The California company Auntie Dolores sounds like a family bakery, which it sort of is, except all the baked goods it sells are gluten-free and vegan marijuana edibles.

"We want to expand the brand into other states and we want to be one of the edibles companies in the world," Julianna Carella with Auntie Dolores said.

They were at the conference hoping to convince investors to give them even more money. The company has had success at previous Arcview Shark-Tank type events.

"Since June, we've raised over half a million dollars," Carella said.

Other marijuana industry businesses have had success here too.

Heliospectra, which is based out of Sweden, sells lights for grow houses.

“It's very exciting and dynamic," Chris Walker with Heliospectra said, "Changes are everywhere. Everything is maturing quickly. The good players are being filtered from the bad and we're finding every day something new."

Investors say the possibilities for marijuana businesses are endless.

"There is technology, real estate, consulting, a lot of really efficiencies being created." Morgan Paxhia with Poseidon Asset Management said.

They say events like this remind them of when the tech industry was first emerging.

“What we're seeing is one of those times in life, it's a once in a lifetime opportunity,” Paxhia said.

And the people with the cash say, they're ready to spend.
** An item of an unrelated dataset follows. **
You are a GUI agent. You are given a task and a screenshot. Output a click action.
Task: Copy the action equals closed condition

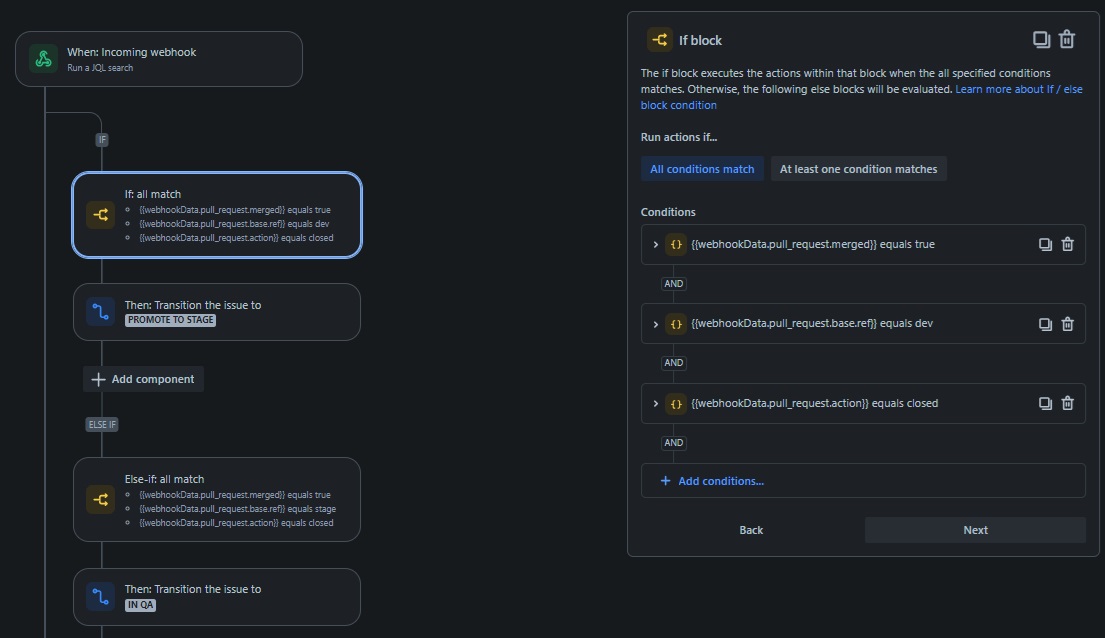coord(1045,403)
"More recently, we're seeing investors are really whipping out their checkbooks,” Arcview Group CEO Troy Dayton said.

This comes as medical marijuana, as well as legal, recreational use, expands across the country.

Nevada voters are expected to take the next step toward recreational marijuana use Wednesday. A petition with more than 170,000 signatures will be taken to Carson City requesting the question of legalization be on the ballot.